June is National Indigenous History month and this year it feels heavy on the heart and carries the weight of a legacy, but for many of us, it has felt heavy for far too long. Our journey as a team toward Truth and Reconciliation started several years ago when we acknowledged that we had a responsibility to take action on the Calls to Action in all our projects within communities across Western Canada. In the messiness of learning, we made mistakes along the way—sometimes we assumed too much or took the wrong approach. Each time we delved deeper and questioned our purpose, the reason we are here, and what we need to learn and unlearn as a team to be authentic allies.

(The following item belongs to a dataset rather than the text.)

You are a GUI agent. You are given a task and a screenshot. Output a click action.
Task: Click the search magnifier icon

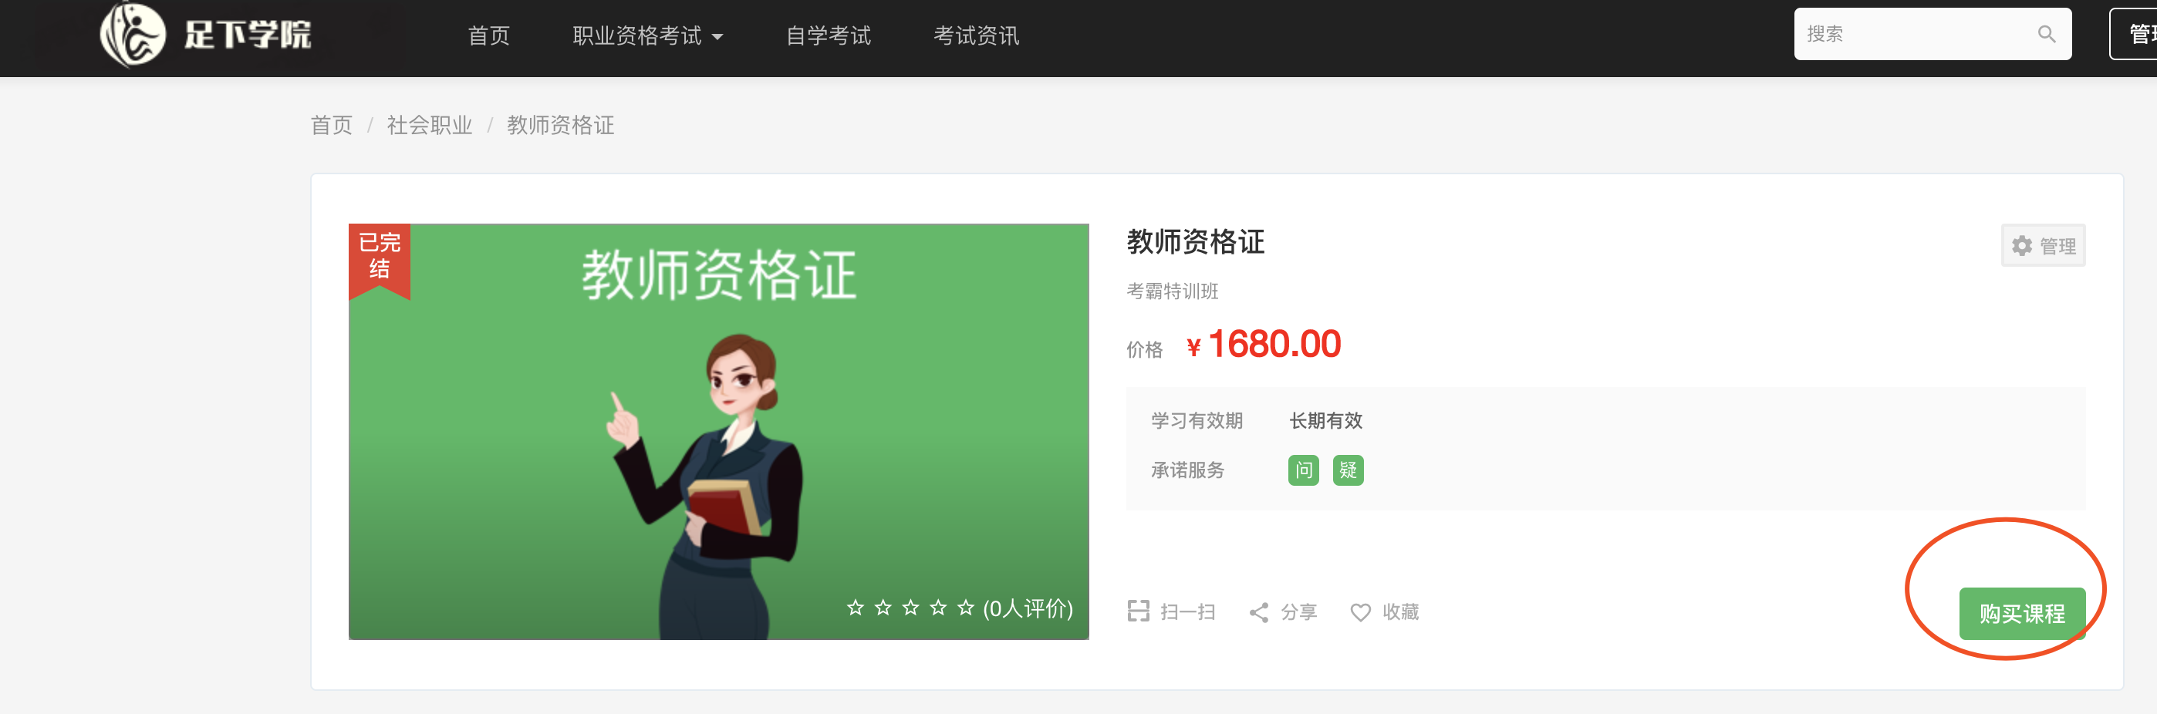tap(2046, 34)
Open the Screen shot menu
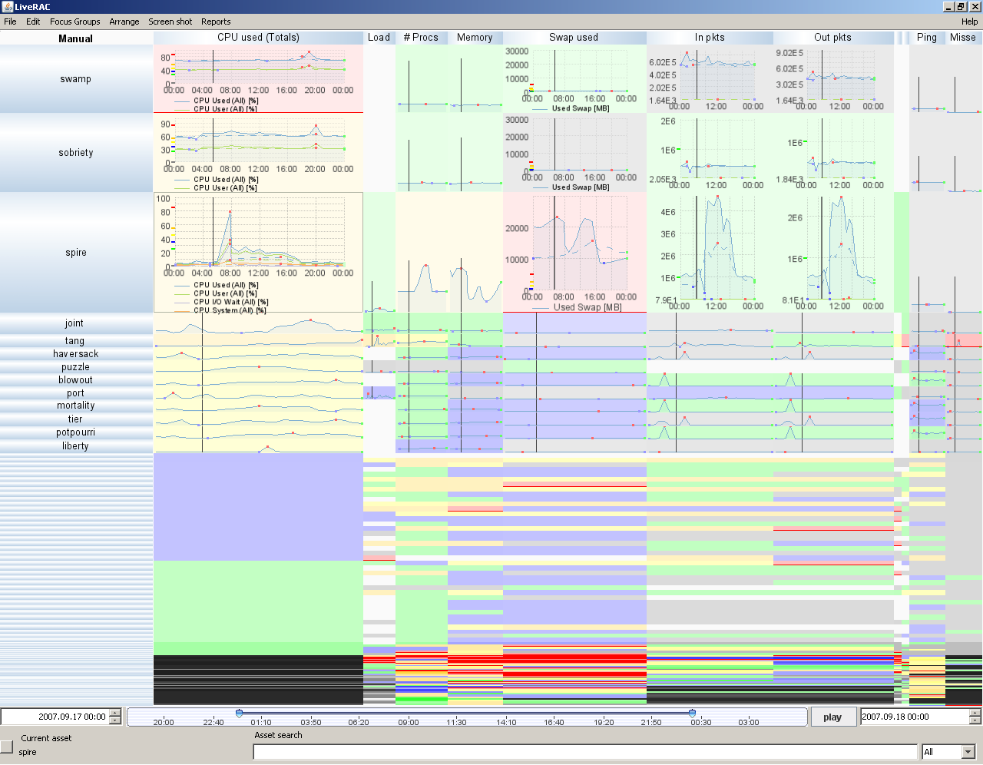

Staying curious and accepting we may not get it right the first time allowed us to be adaptable and refocus our listening and learning in different ways. Examining the Indian Act and the timeline of events over the last 150+ years through Indigenous Corporate Training gave us context, deeper knowledge, and a foundation to continue our exploration. For some of us, finding solutions to the overdose crisis in communities provided a place of learning around the impacts of intergenerational trauma and how Indigenous cultural teachings, land-based healing, the strength of family and wisdom of Elders foster resilience and power within Indigenous people. We shared this knowledge within our team to further our understanding and it encouraged us to extend our conversations with knowledge keepers in communities and support the practicing of their protocols and ensuring we follow OCAP principles when working with Indigenous data.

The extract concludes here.